Task requirements: Reproduce every line in the listing that contains the word "Toggle".

Task inputs:
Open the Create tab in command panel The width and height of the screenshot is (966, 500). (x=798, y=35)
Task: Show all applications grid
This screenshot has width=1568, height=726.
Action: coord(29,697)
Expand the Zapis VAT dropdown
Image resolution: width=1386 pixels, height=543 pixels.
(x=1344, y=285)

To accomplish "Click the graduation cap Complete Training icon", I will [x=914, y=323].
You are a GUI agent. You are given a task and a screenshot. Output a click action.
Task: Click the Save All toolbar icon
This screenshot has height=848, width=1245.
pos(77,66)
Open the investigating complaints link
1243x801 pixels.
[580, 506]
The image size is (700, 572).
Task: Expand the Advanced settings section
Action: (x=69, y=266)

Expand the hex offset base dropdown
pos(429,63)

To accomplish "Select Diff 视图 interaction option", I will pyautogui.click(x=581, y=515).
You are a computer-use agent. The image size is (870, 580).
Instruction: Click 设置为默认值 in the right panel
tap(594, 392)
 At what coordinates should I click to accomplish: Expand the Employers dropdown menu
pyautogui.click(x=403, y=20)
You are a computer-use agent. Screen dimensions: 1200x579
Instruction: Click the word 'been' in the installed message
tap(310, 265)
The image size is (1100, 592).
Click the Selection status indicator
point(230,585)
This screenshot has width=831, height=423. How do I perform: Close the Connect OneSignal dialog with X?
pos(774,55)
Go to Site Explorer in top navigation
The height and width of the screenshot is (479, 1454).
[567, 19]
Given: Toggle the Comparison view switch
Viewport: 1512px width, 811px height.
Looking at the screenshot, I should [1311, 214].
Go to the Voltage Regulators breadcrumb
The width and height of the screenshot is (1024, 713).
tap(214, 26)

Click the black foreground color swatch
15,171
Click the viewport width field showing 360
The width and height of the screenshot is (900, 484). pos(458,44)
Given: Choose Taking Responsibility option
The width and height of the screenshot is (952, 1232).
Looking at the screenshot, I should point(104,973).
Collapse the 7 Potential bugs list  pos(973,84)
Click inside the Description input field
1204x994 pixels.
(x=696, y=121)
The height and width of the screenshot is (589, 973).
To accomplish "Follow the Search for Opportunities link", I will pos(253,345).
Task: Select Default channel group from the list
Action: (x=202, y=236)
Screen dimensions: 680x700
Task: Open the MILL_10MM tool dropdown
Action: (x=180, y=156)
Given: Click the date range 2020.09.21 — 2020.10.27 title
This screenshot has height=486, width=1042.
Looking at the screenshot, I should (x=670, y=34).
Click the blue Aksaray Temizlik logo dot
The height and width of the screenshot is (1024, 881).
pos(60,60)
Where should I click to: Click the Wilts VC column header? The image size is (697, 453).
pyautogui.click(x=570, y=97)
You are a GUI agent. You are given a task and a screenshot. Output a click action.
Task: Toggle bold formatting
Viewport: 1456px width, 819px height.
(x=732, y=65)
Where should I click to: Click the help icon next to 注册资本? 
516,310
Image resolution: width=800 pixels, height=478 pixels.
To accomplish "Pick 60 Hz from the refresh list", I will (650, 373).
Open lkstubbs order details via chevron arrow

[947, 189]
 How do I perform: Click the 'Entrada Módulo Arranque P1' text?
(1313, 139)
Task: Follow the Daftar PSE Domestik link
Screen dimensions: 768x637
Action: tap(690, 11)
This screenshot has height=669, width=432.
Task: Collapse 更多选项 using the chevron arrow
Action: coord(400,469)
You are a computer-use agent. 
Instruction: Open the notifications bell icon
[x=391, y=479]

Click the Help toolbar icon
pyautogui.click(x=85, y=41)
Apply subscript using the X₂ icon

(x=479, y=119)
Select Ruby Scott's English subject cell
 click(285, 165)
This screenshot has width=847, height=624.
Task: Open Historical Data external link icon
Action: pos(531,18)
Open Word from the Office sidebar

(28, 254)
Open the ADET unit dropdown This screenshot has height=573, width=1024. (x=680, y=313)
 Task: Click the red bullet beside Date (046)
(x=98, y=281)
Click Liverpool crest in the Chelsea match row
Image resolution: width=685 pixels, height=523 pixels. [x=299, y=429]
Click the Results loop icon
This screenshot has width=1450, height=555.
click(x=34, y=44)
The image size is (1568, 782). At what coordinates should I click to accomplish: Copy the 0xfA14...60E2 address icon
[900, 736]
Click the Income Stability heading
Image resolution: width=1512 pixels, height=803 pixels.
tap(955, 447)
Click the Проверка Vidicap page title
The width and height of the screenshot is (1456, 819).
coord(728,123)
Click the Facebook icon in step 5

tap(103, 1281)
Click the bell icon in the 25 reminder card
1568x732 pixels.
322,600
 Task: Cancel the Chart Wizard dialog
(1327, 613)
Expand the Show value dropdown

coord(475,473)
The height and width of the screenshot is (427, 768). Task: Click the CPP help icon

Output:
Given: Toggle the Comparison view switch
Task: Toggle bold formatting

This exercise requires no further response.